Re: the problem with the ParticlePicker_has_MotionCorrection table, I suspect it's because of a mismatch between the primary key datatype "display size" of the MotionCorrection table and the default "display size" for ints in your database system. Or potentially that your MotionCorrection PK column is defined without the UNSIGNED keyword. So have a look at your MotionCorrection table and find the motionCorrectionId column and see what it says. You can then try to create ParticlePicker_has_MotionCorrection again, but specify exactly the same datatype as you just saw for motionCorrectionId column, e.g. "motionCorrectionId int(11) unsigned".
Re: your question about renaming InitialModel to 3DStartingModel, that is possible, but then we should of course also rename its primary key column and also rename the ParticleClassification_has_InitialModel table accordingly. Is everyone happy with 3DStartingModel?
Re: adding a "symmetry" column to the "ParticleClassification" table: Yes, certainly. So to be clear, do you mean a column that would allow a value equal to one of: triclinic, monoclinic, orthorhombic, tetragonal, trigonal, hexagonal, cubic?
Hi @KarlLevik , thanks for feedback!
I have managed to insert data into the ParticlePicker table using (Java) ISPyB web services (https://github.com/ispyb/ISPyB/issues/518).
I have not yet tested what you suggested for the ParticlePicker_has_MotionCorrection table because I have so far just added a simplified table without the constraints for testing. I'm now wondering if the table ParticlePicker_has_MotionCorrection is practical since each ParticlePicker entry could be based on hundreds if not thousands of movies / motion correction entries. I don't think it's useful to enter all this information in the database for these reasons:
It will take time to upload thousands of motion correction ids
I can't see how this information could be displayed in a useful way
Instead of using the table ParticlePicker_has_MotionCorrection I suggest to add two new columns to the ParticlePicker table:
firstMotionCorrectionId
lastMotionCorrectionId
The first link will ensure that the ParticlePicker entry is linked to a proposal / session. Together with the last link they will at least give an idea which movies that were used for the ParticlePicker.
Coming back to the InitialModel table, maybe it's sufficient to give it a prefix: EMInitialModel, or CryoemInitalModel. 3DStartingModel is probably not a good idea since the name starts with a number... My preference would be CryoemInitalModel.
Concerning the symmetry I don't know which symmetries are allowed for CryoEM processing in general and 2D classification in particular, however, we had a case with five-fold symmetry for which the 2D classification would have been both more accurate and faster if we could have provided the symmetry as input. For the database I don't think we should use a enumeration but just a string column.
Hi again @KarlLevik , I have discussed the topic concerning the ParticlePicker_has_MotionCorrection table with out CryoEM scientists here and we have come to these conclusions:
Would this work for you at the DLS?
Hi Olof, I've just updated the SQL (see the first post above) based on your suggestions.
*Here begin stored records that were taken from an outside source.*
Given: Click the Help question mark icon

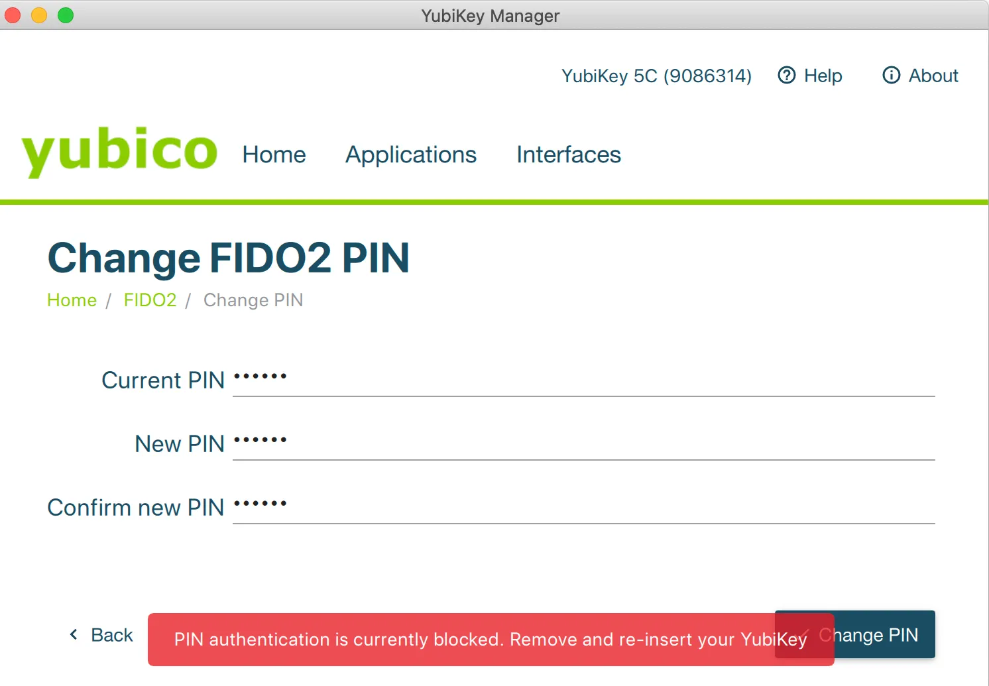Looking at the screenshot, I should 786,76.
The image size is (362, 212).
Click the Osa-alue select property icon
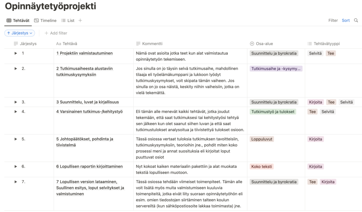point(252,44)
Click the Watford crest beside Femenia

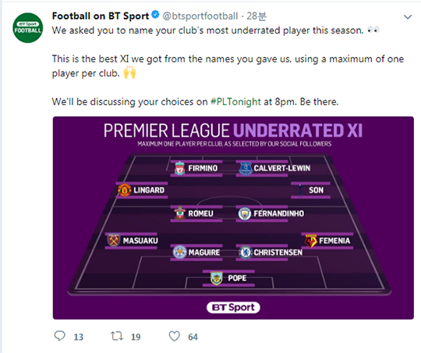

I hope I've captured everything.
We'll have to discuss on our side whether we think this will work for us.
Updated 4th March 2021:
Hi @KarlLevik , thanks for these modifications! This will work for me, at least for 2D classification - I have no experience with 3D classification so I guess we might have to do some tweaks when we start to do these.
I have just one semantic issue with the proposed data model... The 'ParticlePicker' table has now a reference to 'particleClassificationProgramId'. This means that this table is more a classification table than a particle picker table. Also, the fact that many individual 'ParticleClassification' entries from one classification are linked to this table makes it, I think, more a classification table than a particle picker table.
There are two possible solution to this semantic issue:
We can introduce a new table between 'ParticlePicker' and 'ParticleClassification'. This would make 'ParticlePicker' only have to deal with particle picking. However, I don't suggest this solution because I see no point in separating the particle picking from the classification.
We rename 'ParticleClassification' to 'ParticleClassificationEntry' (or something like this) and we rename 'ParticlePicker' to 'ParticleClassification'.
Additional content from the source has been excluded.